::: Dataset content

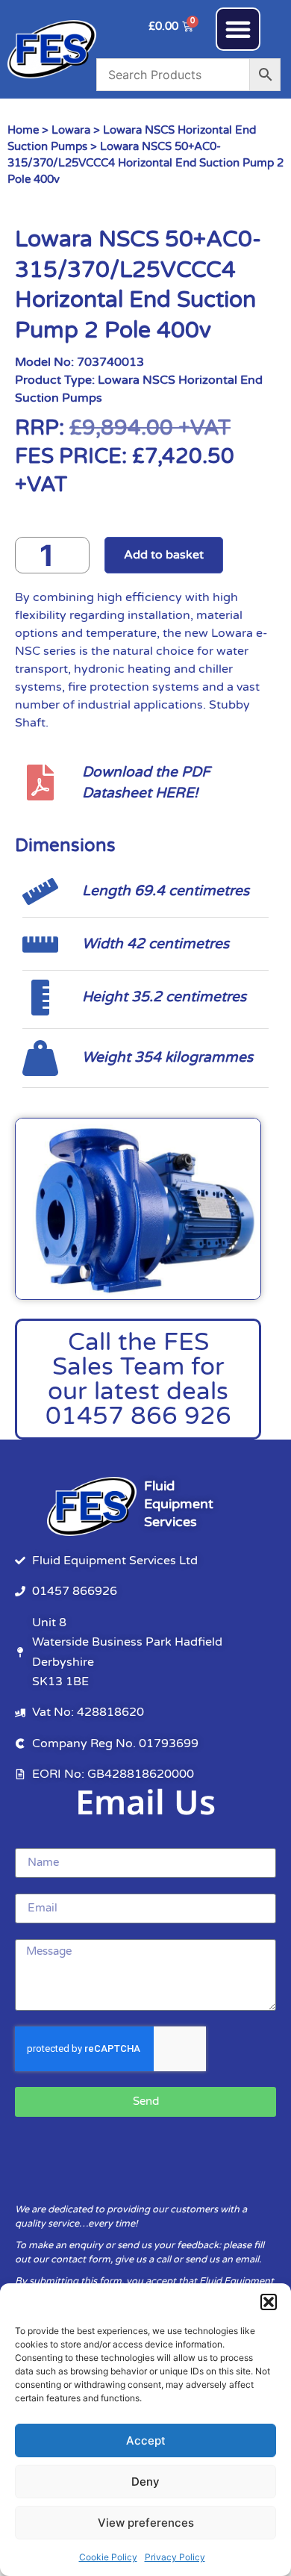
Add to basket (164, 554)
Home (23, 130)
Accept (146, 2440)
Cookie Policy (108, 2557)
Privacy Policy (175, 2557)
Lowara (70, 130)
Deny (145, 2481)
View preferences (146, 2523)
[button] (268, 2302)
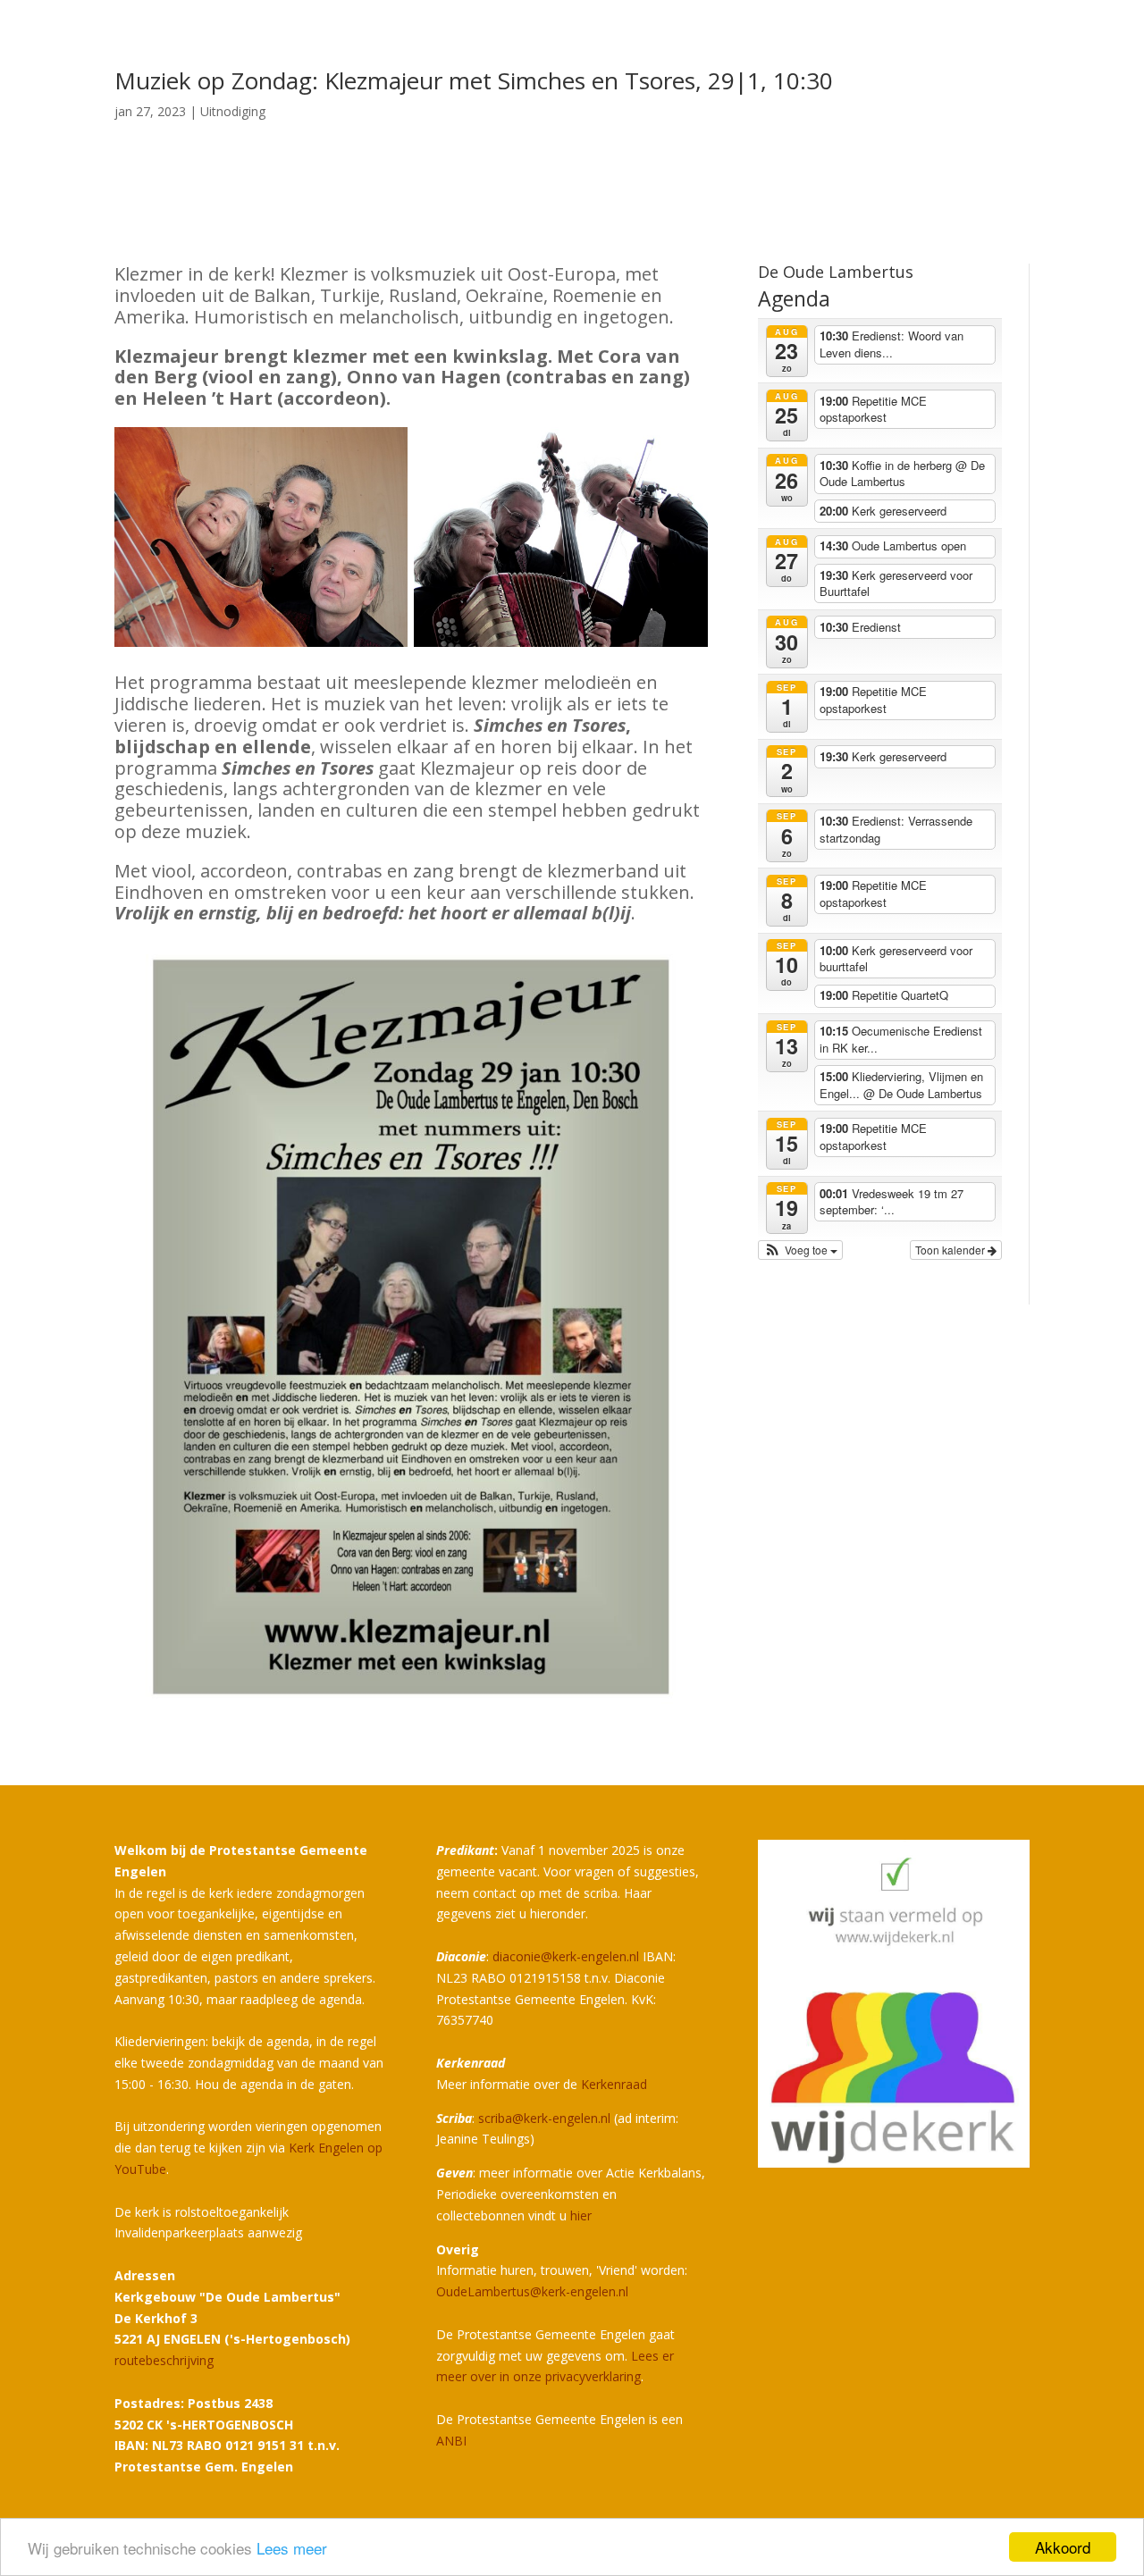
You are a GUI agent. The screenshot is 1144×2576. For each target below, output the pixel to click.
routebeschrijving (164, 2360)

::::::

■ What you have to do ■
Copy the data above word for word. Pictures stay out.

■ Solution below ■
Add to basket (164, 554)
Home (23, 130)
Accept (146, 2440)
Cookie Policy (108, 2557)
Privacy Policy (175, 2557)
Lowara (70, 130)
Deny (145, 2481)
View preferences (146, 2523)
[button] (268, 2302)
You are a GUI agent. The screenshot is 1144×2576. For each target below, output the pixel to click.
routebeschrijving (164, 2360)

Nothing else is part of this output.